For anyone not reading the Rollout list ...
-----Original Message-----
From: LHC Computer Grid - Rollout
[mailto:[log in to unmask]] On Behalf Of Markus Schulz
Sent: 14 June 2006 13:36
To: [log in to unmask]
Subject: [LCG-ROLLOUT] Pilot jobs site survey
Dear Site and ROC managers,
since quite a while pilot jobs have been around and sites and users
have expressed various levels of
discomfort regarding accounting, traceability, and security with the
way these jobs currently are handled.
On the other hand they have proven to be an extremely useful concept.
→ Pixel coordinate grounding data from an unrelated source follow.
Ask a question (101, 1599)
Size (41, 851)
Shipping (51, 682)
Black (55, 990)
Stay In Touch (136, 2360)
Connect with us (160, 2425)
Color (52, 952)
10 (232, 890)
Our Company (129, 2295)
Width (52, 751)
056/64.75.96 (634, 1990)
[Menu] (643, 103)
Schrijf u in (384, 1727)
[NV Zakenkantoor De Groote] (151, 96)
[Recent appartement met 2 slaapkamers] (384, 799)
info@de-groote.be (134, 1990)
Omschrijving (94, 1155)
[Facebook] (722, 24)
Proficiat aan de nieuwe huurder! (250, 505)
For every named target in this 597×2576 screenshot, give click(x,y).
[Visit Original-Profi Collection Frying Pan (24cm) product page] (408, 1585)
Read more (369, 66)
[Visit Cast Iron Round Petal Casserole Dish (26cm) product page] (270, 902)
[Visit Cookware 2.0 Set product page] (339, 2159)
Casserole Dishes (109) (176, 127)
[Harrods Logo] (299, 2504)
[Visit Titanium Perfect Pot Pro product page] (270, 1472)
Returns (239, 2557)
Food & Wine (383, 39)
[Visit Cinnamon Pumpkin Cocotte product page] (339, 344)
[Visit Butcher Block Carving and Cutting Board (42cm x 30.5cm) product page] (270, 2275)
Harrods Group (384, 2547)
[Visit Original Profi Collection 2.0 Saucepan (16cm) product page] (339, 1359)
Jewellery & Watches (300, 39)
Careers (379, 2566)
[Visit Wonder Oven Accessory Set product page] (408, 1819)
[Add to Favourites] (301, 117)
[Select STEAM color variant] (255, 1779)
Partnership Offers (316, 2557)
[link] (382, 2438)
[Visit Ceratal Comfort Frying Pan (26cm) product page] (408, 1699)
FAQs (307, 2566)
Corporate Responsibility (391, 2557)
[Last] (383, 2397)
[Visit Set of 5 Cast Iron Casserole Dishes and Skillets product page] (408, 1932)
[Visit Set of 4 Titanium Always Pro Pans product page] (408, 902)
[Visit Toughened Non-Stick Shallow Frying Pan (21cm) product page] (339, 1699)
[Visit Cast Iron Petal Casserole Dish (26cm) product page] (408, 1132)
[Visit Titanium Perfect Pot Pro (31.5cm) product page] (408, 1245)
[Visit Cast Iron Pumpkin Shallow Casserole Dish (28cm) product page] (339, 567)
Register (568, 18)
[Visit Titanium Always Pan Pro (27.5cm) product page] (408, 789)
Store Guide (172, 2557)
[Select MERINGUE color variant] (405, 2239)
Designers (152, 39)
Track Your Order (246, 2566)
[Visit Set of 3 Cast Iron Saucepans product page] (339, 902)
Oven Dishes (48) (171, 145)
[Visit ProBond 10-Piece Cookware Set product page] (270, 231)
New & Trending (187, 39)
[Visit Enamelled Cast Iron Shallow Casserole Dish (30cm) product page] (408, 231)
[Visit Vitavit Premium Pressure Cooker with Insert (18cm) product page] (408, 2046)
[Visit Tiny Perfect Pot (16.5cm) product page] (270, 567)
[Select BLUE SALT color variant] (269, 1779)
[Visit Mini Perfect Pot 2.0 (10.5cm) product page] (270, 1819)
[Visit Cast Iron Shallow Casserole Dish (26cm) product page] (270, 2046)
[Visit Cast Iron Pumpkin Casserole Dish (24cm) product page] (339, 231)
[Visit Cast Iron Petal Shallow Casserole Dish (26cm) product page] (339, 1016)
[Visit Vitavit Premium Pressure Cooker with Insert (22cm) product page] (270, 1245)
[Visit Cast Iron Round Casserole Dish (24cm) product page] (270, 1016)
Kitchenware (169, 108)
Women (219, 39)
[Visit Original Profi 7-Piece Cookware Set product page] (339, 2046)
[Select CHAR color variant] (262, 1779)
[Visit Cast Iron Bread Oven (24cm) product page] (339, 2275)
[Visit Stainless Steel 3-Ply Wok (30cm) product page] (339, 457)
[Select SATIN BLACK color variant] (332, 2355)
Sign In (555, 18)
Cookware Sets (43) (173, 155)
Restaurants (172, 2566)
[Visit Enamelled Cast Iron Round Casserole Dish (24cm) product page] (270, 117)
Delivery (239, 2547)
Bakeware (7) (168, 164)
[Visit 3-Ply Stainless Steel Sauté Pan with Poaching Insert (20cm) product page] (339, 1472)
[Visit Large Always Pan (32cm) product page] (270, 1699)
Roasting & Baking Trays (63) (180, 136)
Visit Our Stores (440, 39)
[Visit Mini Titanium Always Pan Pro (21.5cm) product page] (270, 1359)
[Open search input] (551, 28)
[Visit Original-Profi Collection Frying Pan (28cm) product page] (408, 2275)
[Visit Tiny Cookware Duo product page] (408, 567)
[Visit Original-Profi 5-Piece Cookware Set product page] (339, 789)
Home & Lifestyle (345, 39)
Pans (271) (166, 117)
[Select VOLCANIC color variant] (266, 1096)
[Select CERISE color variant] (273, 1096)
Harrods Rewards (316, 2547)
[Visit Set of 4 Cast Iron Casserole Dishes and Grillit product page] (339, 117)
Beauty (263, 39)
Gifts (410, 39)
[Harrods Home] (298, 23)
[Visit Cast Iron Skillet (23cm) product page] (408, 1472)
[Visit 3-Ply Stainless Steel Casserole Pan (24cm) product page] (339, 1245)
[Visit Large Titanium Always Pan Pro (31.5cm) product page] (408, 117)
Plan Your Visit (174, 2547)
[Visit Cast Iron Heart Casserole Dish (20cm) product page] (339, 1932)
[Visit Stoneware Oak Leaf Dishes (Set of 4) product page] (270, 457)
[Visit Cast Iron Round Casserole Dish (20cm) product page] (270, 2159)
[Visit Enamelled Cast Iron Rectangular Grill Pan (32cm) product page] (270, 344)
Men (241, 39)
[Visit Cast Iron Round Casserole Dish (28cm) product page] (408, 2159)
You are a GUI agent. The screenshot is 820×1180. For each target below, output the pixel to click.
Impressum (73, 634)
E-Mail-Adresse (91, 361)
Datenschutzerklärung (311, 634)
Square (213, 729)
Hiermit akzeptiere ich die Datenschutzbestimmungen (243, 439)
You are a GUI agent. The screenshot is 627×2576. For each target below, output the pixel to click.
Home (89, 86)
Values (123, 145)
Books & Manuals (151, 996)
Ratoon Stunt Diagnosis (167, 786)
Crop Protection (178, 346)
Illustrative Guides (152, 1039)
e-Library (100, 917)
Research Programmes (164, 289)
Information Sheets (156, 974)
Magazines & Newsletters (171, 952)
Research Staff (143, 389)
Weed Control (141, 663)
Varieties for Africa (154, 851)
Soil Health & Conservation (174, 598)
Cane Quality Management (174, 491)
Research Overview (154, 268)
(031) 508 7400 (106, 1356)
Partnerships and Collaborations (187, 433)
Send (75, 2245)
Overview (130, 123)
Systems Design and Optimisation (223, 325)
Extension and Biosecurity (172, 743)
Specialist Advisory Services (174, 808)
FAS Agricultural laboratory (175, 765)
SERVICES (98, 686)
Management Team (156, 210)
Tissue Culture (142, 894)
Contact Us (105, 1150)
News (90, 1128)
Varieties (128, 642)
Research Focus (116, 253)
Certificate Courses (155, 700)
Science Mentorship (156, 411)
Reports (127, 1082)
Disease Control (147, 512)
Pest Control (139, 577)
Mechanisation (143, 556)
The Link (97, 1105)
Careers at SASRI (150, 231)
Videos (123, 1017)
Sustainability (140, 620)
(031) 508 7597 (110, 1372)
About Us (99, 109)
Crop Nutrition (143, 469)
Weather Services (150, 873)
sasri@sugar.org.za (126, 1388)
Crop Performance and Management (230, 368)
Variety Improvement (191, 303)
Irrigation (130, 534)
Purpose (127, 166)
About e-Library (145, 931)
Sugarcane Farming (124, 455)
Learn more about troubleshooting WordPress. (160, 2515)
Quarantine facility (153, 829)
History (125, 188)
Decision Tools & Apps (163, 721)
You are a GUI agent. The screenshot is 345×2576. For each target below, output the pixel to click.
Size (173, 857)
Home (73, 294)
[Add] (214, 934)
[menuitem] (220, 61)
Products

In the TCG an active discussion is taking place that should lead to a
more satisfying solution.
To get a better understanding of the view of the sites, which by
nature, is diverse, we would like to ask you to respond to the
following survey.
Assessment of the situation we are in:
==============================
Pilot jobs are sent to sites and start pulling other jobs from VO
operated queues when they run on the worker nodes. This has several
advantages for the VO. At any given time the VO knows how many job
slots are available to their users and they can manage priorities
within their VO independently of the sites.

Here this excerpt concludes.